Given records:
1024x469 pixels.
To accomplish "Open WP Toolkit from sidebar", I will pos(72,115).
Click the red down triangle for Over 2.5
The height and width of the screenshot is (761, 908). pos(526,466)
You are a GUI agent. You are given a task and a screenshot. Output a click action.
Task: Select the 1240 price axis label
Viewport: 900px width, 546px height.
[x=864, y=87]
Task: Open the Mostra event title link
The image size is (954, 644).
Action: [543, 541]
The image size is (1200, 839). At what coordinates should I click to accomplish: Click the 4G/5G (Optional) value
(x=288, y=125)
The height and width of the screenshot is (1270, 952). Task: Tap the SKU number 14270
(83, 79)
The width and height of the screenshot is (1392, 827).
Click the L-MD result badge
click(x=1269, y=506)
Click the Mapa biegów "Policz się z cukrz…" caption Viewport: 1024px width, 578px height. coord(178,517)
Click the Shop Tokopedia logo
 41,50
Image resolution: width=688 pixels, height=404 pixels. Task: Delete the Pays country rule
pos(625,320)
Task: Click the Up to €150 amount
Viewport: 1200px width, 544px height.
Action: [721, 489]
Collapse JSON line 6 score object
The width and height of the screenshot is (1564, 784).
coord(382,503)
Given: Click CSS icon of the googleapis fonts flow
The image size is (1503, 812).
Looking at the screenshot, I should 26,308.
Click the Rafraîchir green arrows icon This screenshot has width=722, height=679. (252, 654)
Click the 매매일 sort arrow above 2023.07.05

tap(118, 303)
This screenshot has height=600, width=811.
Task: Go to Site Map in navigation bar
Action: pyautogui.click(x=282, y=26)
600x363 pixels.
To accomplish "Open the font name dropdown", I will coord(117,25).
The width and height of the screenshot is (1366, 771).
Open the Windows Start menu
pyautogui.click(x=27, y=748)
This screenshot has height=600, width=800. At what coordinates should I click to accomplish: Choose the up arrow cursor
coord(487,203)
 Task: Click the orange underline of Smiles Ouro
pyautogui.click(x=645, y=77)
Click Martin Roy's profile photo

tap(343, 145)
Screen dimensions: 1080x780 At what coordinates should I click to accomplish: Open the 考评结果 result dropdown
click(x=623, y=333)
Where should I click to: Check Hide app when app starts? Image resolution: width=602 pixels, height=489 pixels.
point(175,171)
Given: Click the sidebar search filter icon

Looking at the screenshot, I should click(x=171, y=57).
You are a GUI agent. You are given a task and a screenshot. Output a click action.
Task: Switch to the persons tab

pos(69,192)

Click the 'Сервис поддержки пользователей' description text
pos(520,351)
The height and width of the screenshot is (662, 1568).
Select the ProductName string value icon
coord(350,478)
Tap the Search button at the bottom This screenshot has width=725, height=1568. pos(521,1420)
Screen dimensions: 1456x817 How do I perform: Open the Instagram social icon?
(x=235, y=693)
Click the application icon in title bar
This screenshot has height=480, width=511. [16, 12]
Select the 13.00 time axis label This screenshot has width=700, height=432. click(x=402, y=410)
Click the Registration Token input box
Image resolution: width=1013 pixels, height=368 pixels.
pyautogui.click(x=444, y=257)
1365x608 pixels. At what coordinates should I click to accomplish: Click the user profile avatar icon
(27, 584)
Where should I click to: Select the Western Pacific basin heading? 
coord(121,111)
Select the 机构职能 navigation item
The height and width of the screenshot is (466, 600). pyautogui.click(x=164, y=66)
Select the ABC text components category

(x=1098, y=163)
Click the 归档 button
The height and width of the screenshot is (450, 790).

Exercise aim: Rewrite the whole listing above, swapping "Viewport" for "Display" and leaving every other word untouched.

Answer to the exercise:
1024x469 pixels.
To accomplish "Open WP Toolkit from sidebar", I will pos(72,115).
Click the red down triangle for Over 2.5
The height and width of the screenshot is (761, 908). pos(526,466)
You are a GUI agent. You are given a task and a screenshot. Output a click action.
Task: Select the 1240 price axis label
Display: 900px width, 546px height.
[x=864, y=87]
Task: Open the Mostra event title link
The image size is (954, 644).
Action: [543, 541]
The image size is (1200, 839). At what coordinates should I click to accomplish: Click the 4G/5G (Optional) value
(x=288, y=125)
The height and width of the screenshot is (1270, 952). Task: Tap the SKU number 14270
(83, 79)
The width and height of the screenshot is (1392, 827).
Click the L-MD result badge
click(x=1269, y=506)
Click the Mapa biegów "Policz się z cukrz…" caption Display: 1024px width, 578px height. coord(178,517)
Click the Shop Tokopedia logo
 41,50
Image resolution: width=688 pixels, height=404 pixels. Task: Delete the Pays country rule
pos(625,320)
Task: Click the Up to €150 amount
Display: 1200px width, 544px height.
Action: [721, 489]
Collapse JSON line 6 score object
The width and height of the screenshot is (1564, 784).
coord(382,503)
Given: Click CSS icon of the googleapis fonts flow
The image size is (1503, 812).
Looking at the screenshot, I should 26,308.
Click the Rafraîchir green arrows icon This screenshot has width=722, height=679. (252, 654)
Click the 매매일 sort arrow above 2023.07.05

tap(118, 303)
This screenshot has height=600, width=811.
Task: Go to Site Map in navigation bar
Action: pyautogui.click(x=282, y=26)
600x363 pixels.
To accomplish "Open the font name dropdown", I will coord(117,25).
The width and height of the screenshot is (1366, 771).
Open the Windows Start menu
pyautogui.click(x=27, y=748)
This screenshot has height=600, width=800. At what coordinates should I click to accomplish: Choose the up arrow cursor
coord(487,203)
 Task: Click the orange underline of Smiles Ouro
pyautogui.click(x=645, y=77)
Click Martin Roy's profile photo

tap(343, 145)
Screen dimensions: 1080x780 At what coordinates should I click to accomplish: Open the 考评结果 result dropdown
click(x=623, y=333)
Where should I click to: Check Hide app when app starts? Image resolution: width=602 pixels, height=489 pixels.
point(175,171)
Given: Click the sidebar search filter icon

Looking at the screenshot, I should click(x=171, y=57).
You are a GUI agent. You are given a task and a screenshot. Output a click action.
Task: Switch to the persons tab

pos(69,192)

Click the 'Сервис поддержки пользователей' description text
pos(520,351)
The height and width of the screenshot is (662, 1568).
Select the ProductName string value icon
coord(350,478)
Tap the Search button at the bottom This screenshot has width=725, height=1568. pos(521,1420)
Screen dimensions: 1456x817 How do I perform: Open the Instagram social icon?
(x=235, y=693)
Click the application icon in title bar
This screenshot has height=480, width=511. [16, 12]
Select the 13.00 time axis label This screenshot has width=700, height=432. click(x=402, y=410)
Click the Registration Token input box
Image resolution: width=1013 pixels, height=368 pixels.
pyautogui.click(x=444, y=257)
1365x608 pixels. At what coordinates should I click to accomplish: Click the user profile avatar icon
(27, 584)
Where should I click to: Select the Western Pacific basin heading? 
coord(121,111)
Select the 机构职能 navigation item
The height and width of the screenshot is (466, 600). pyautogui.click(x=164, y=66)
Select the ABC text components category

(x=1098, y=163)
Click the 归档 button
The height and width of the screenshot is (450, 790).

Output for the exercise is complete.